Pediatric Eye Exams

When should children have an eye exam?

According to the American Optometric Association (AOA), infants should have their first comprehensive eye exam at 6 months of age. Children then should receive additional eye exams at 3 years of age, and just before they enter kindergarten or the first grade at about age 5 or 6.
A pediatric eye examination by our Optometrists includes:

  • Evaluation of vision and ocular health
  • Eye teaming (binocularity) skills
  • Eye movement skills
  • Focusing skills
  • Evaluation for amblyopia (or “lazy eye”)
  • Evaluation for strabismus (or eye turn)
For school-aged children, the AOA recommends an eye exam every two years if no vision correction is required. Children who need eyeglasses or contact lenses should be examined annually or according to their eye doctor’s recommendations. It’s important for parents to make sure their children’s eyes are healthy. Approximately 80 percent of all learning during a child’s first 12 years comes through vision.
Good eye health and vision is important to your child’s learning, and vision problems can affect their performance in school. Undetected or untreated vision problems can hinder a child’s ability to perform to their full potential in school. In fact, many eye diseases can impair vision or lead to vision loss, which is why it is important for people of all ages to have their eyes checked regularly.
At least 10 to 15 percent – or 8 to 12 million – children are at risk for vision impairment. Prevention of these conditions can be easy and can help your student perform his or her best at academics and sports, so schedule your child’s eye exam today! While you’re at it, schedule your own exam too!

Eye Exam and Consultation

 During an eye exam, our doctor will ask you questions about any symptoms or issues you are experiencing, medications you are currently taking, any blurry vision, your work environment, and your overall health. Family history and previous eye or vision conditions will also be discussed during this part of the examination. Our doctor will consider this information when determining any treatments or recommendations.

Vision Testing

Regular vision testing and evaluations ensure that you always have the clearest vision possible.

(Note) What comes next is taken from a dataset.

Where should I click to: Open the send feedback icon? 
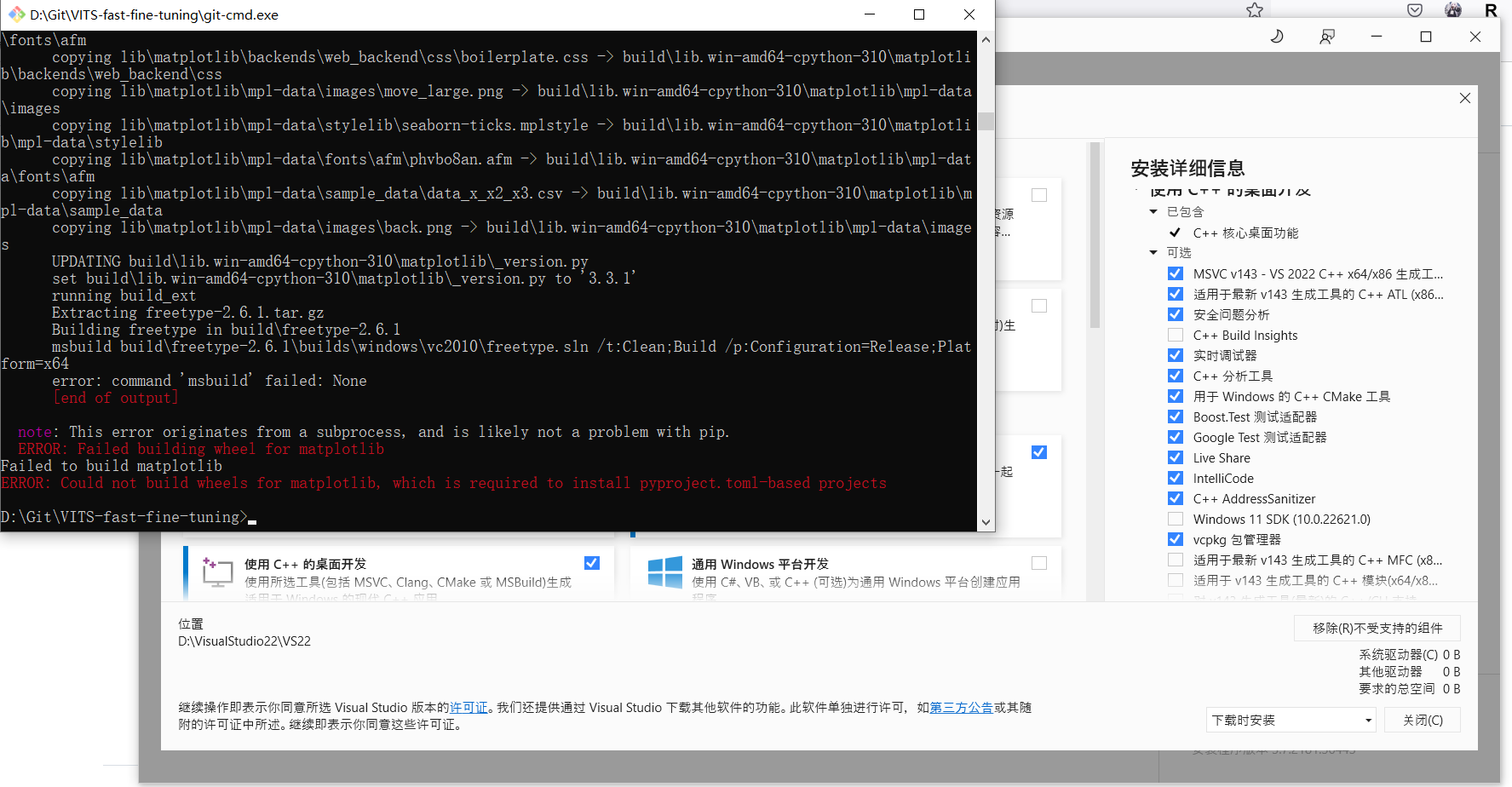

Our optometrist provides regular vision acuity test as part of a comprehensive eye exam. Dr. Hall will measure how each eye is seeing by using a wall eye chart and a reading eye chart. The results of these tests are portrayed as a fraction, with 20/20 being the standard for normal distance and reading vision. Depending on the results of your vision test, Dr. Hall may prescribe corrective glasses, contacts, or eye exercises.

Eye Health

As part of a comprehensive eye exam, our optometrist examines the overall health of the eye through a visual examination and tonometry. Dr. Hall evaluates eye health by visually inspecting the eye and eyelids using magnification and a bright light. To examine the internal structures of the eye, we may dilate the pupils. Increased eye pressure may be an indicator of glaucoma, so we utilize tonometry to measure eye pressure. After completing these short tests, our doctor reviews the results and discusses any necessary treatment options with you. Contact us at 336.760.2020 today to schedule a comprehensive eye exam.

Eye Function Testing

In addition to vision testing, an eye exam in our office includes testing eye functionality. Our optometrist performs several tests to evaluate depth perception, color vision, eye muscle capabilities, peripheral vision, and responsiveness to light. Several other simple tests are completed to determine whether the eyes are focusing, moving, and working together properly. The test results enable our doctor to diagnose any underlying conditions that may be impairing the eyes ability to focus or work together.